INTEL MKL ERROR: /home/thomas/Notebook/anaconda/envs/adcc_test/lib/python3.10/site-packages/../.././libmkl_avx2.so.1: undefined symbol: mkl_sparse_optimize_bsr_trsm_i8. Intel MKL FATAL ERROR: Cannot load libmkl_avx2.so.1 or libmkl_def.so.1. INTEL MKL ERROR: /home/thomas/Notebook/anaconda/envs/adcc_test/lib/python3.10/site-packages/../.././libmkl_avx2.so.1: undefined symbol: mkl_sparse_optimize_bsr_trsm_i8. Intel MKL FATAL ERROR: Cannot load libmkl_avx2.so.1 or libmkl_def.so.1.

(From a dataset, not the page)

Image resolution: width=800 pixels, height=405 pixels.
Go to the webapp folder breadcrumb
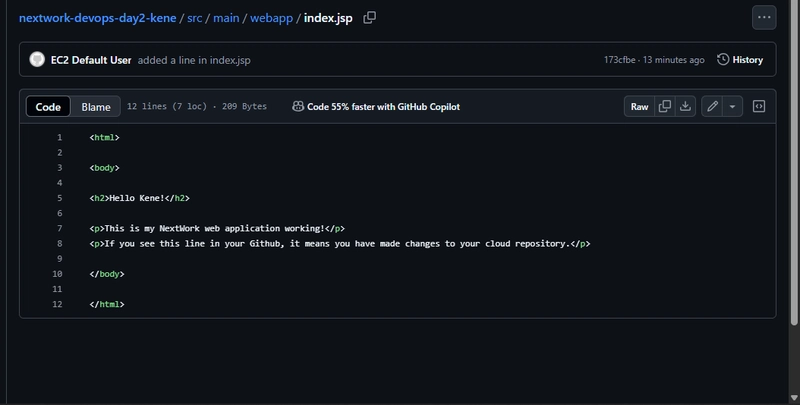(271, 18)
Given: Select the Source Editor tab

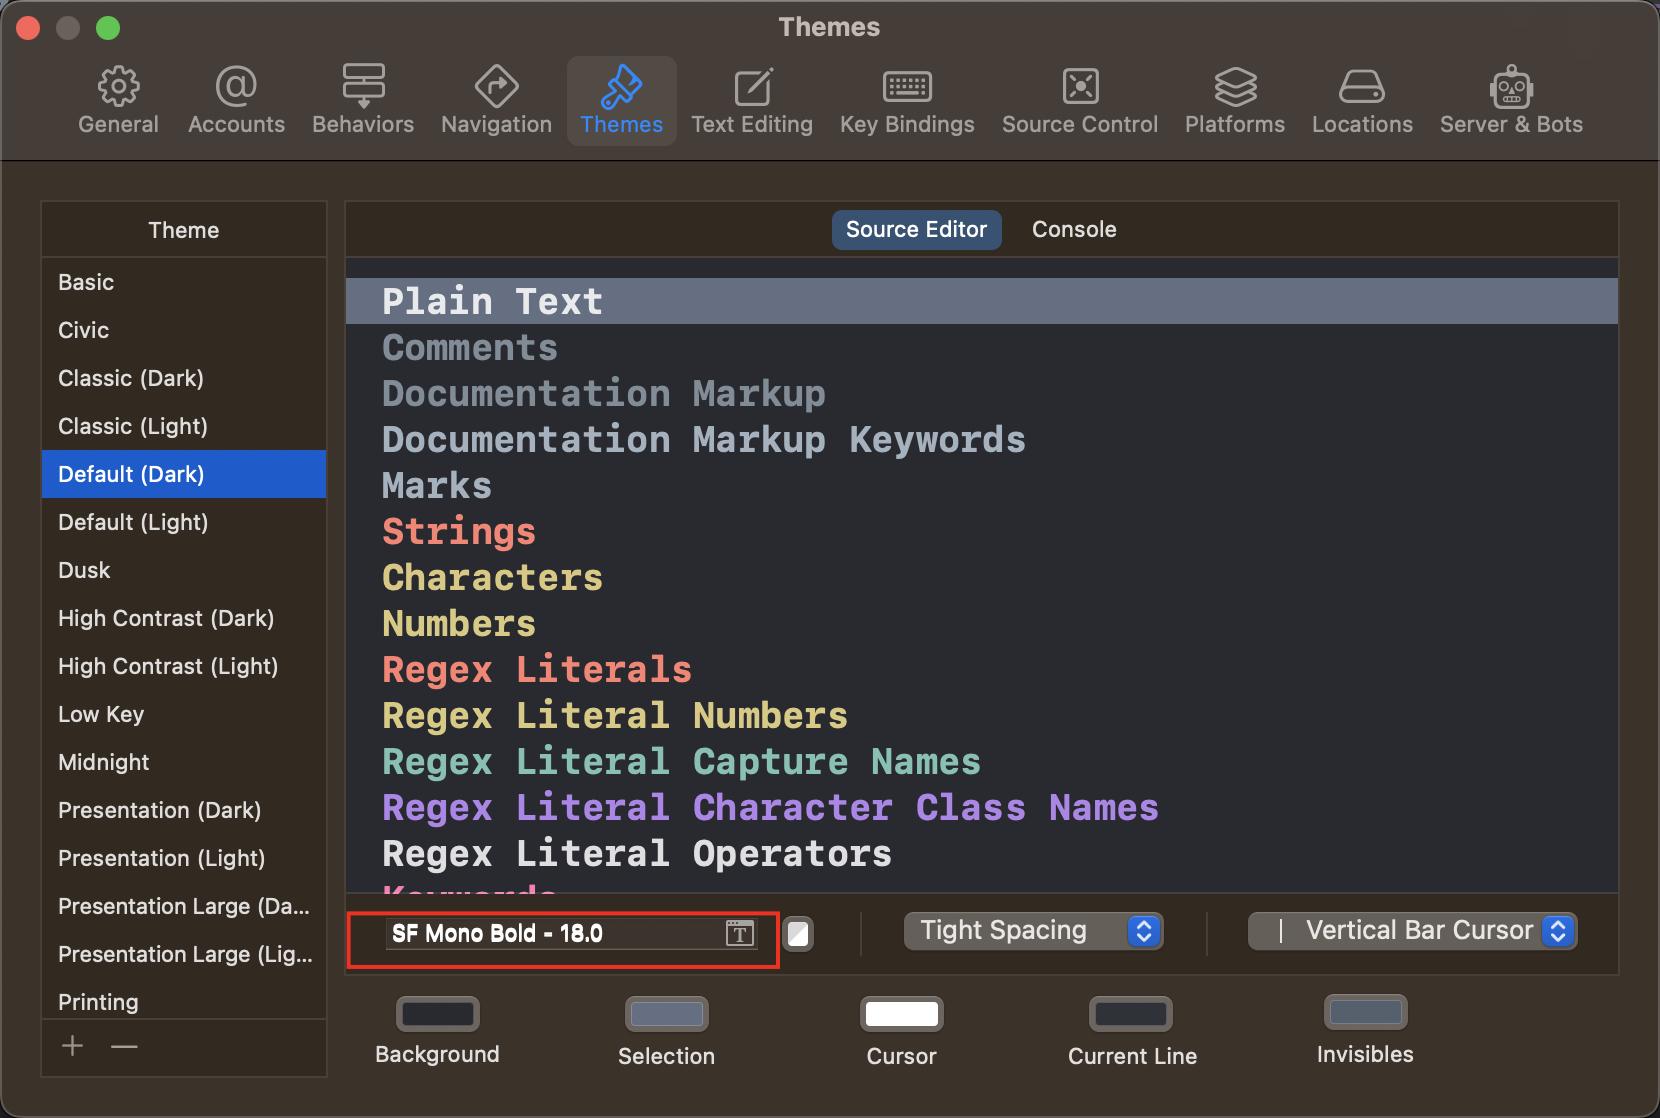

Explicitly adding the flollowing in a .yml-file:

- libblas==_mkl

...makes the calculations run, but they sometimes have issues with properly converging the correct eigenstates, yielding resulting eigenenergies of very high negative values... This seems to primarily be the case when using small basis sets.

For VeloxChem I think they had similar issues with conda install suddenly not working, and solved this by some additional explicit requirement of mkl-libraries. I guess something like that and new conda builds might be needed? Can others verify that they have similar issues?